There are certainly limitations to this work. This meta-analysis only looked at rates of death from these cancers, while it would certainly be relevant to know what changes in the frequency of diagnosis of new non-fatal cancers were between the two arms. In fact, one of the reasons that there may not have been differences in prostate or breast cancer or some others is that the majority of these may have been non-fatal and therefore below the ability of this analysis to detect.

This was an observational study, and it’s known that many patients assigned to take a daily aspirin weren’t taking it regularly as time went on, while many of the patients on the control arms may have started taking a daily aspirin later. If anything, though, this would only lead us to underestimate the magnitude of benefit with a daily aspirin.

It’s also worth noting that with the patient population being disproportionately male, it’s possible that these results may not be generalizable to women.

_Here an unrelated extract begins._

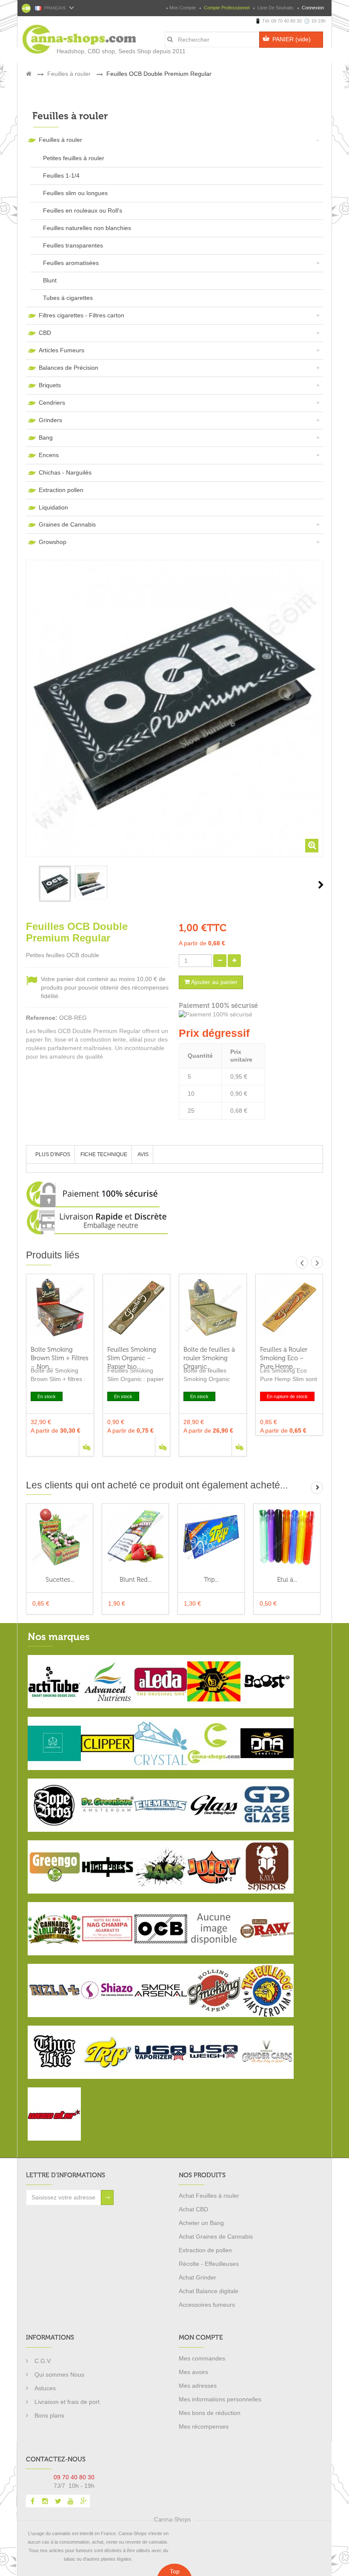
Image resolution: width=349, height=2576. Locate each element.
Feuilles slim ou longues (75, 193)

In the commentary that has emerged from this study in various news outlets, there has been a fair amount of caution that this is one study (actually a review of many), not a prospective randomized trial, and that the current official recommendations for cancer prevention don’t include a daily aspirin at this time. It’s fair to note, as well, that this trial doesn’t speak to other competing risks that could be increased, such as from bleeding ulcers or other bleeding complications. It’s also worth noting that showing a reduction in long term risk of cancer deaths in the primary prevention setting (in people who don’t already have cancer) is very different from showing that aspirin is a treatment for someone with a current cancer. And in someone on chemotherapy or with other potential bleeding risks, it would be a mistake to presume that a daily aspirin could only be helpful.

This is certainly an important step, and a powerful finding for a treatment you can buy by the 500-pill bottle for about $15. Should it change how we manage patients today? I wouldn’t want to comment officially, since I’m biased: I’ve been taking a daily aspirin for the past 8 years or so, primarily for long-term cardiac benefits, even though my own doctor appropriately reminded me that there aren’t data speaking to its benefits in my exact patient population (though he didn’t strongly recommend that I not do it). This just gave me one more reason to feel comfortable with that plan.